Diagnostic workup: 1) NT-proBNP - rule-out <125 pg/mL (chronic), <300 pg/mL (acute); rule-in age-adjusted (>450 if <50 yr, >900 if 50-75, >1800 if >75); 2) Echocardiography - LVEF, structural abnormalities, diastolic function, valvular disease; 3) ECG - ischemia, arrhythmia, LVH, conduction disease; 4) Chest X-ray - pulmonary congestion, cardiomegaly; 5) Labs - CBC, BUN/Cr, electrolytes, TSH, ferritin/TSAT (iron deficiency), HbA1c, liver, lipids; 6) Cardiac MRI - infiltrative disease (amyloid, sarcoid), myocarditis; 7) Coronary angiography - exclude CAD; 8) Genetic testing in select cases (familial cardiomyopathy).

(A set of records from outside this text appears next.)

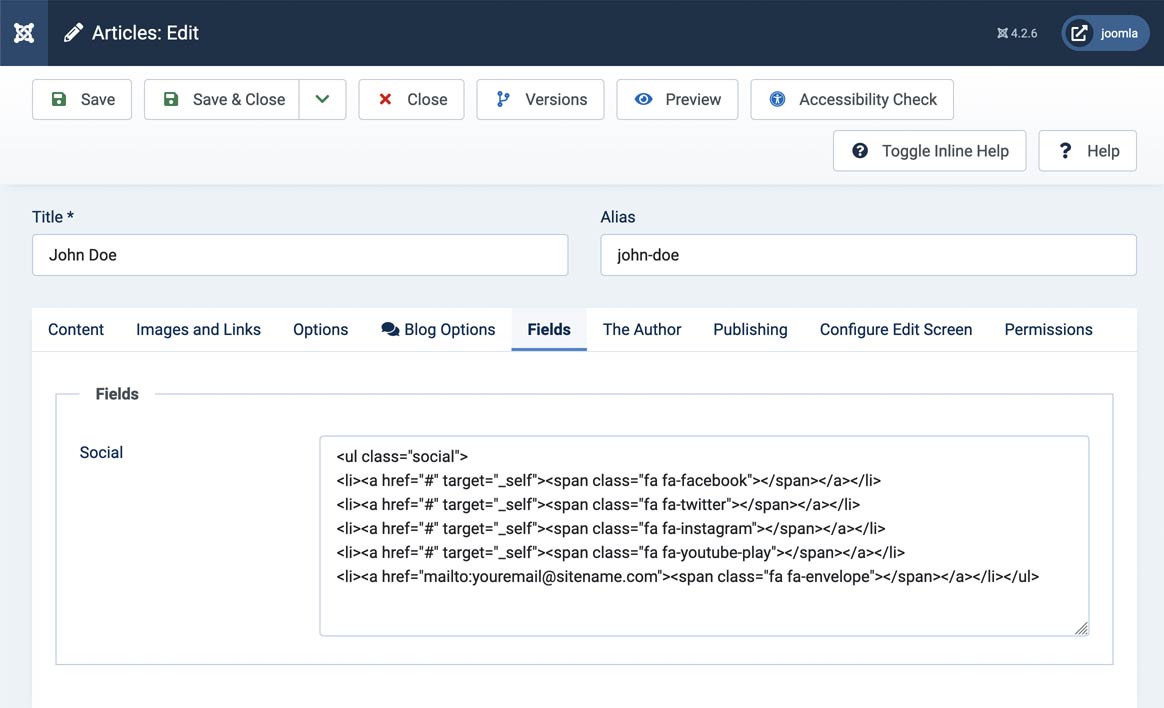Toggle Inline Help on
Viewport: 1164px width, 708px height.
(929, 151)
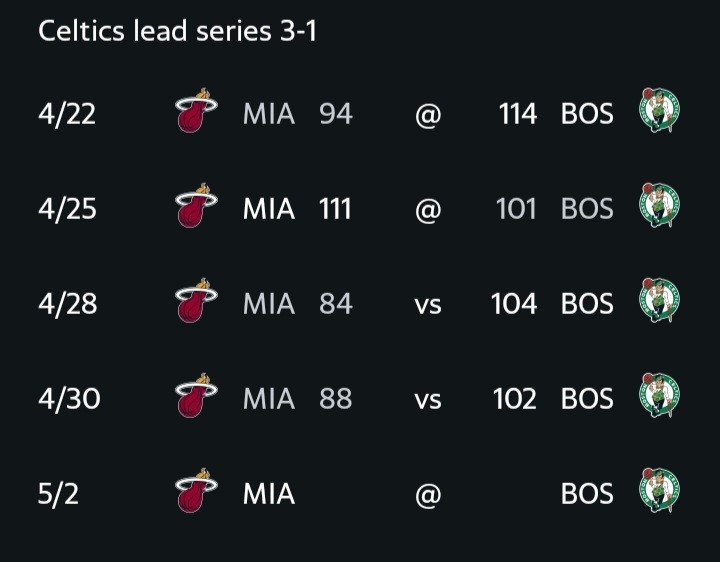Select the Heat logo in 4/28 row
Viewport: 720px width, 562px height.
click(197, 300)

Internal medicine treatment focus: HFrEF four pillars - 1) ARNI (sacubitril/valsartan, PARADIGM-HF) preferred over ACEi/ARB; 2) Beta-blocker (carvedilol, metoprolol succinate, bisoprolol); 3) MRA (spironolactone, eplerenone); 4) SGLT2 inhibitor (dapagliflozin DAPA-HF, empagliflozin EMPEROR-Reduced) - mortality reduction independent of diabetes. Add-on - ivabradine (sinus rhythm, HR ≥70), hydralazine-isosorbide (Black patients), vericiguat (FY worsening HF), iron repletion (TSAT <20%, ferritin <100). HFpEF - SGLT2i (EMPEROR-Preserved, DELIVER), MRA, optimize comorbidities (HTN, AF, OSA, obesity). Comorbidity management - CKD (avoid NSAIDs), AF (anticoagulation, rate/rhythm), DM (GLP-1RA, SGLT2i), iron deficiency, depression.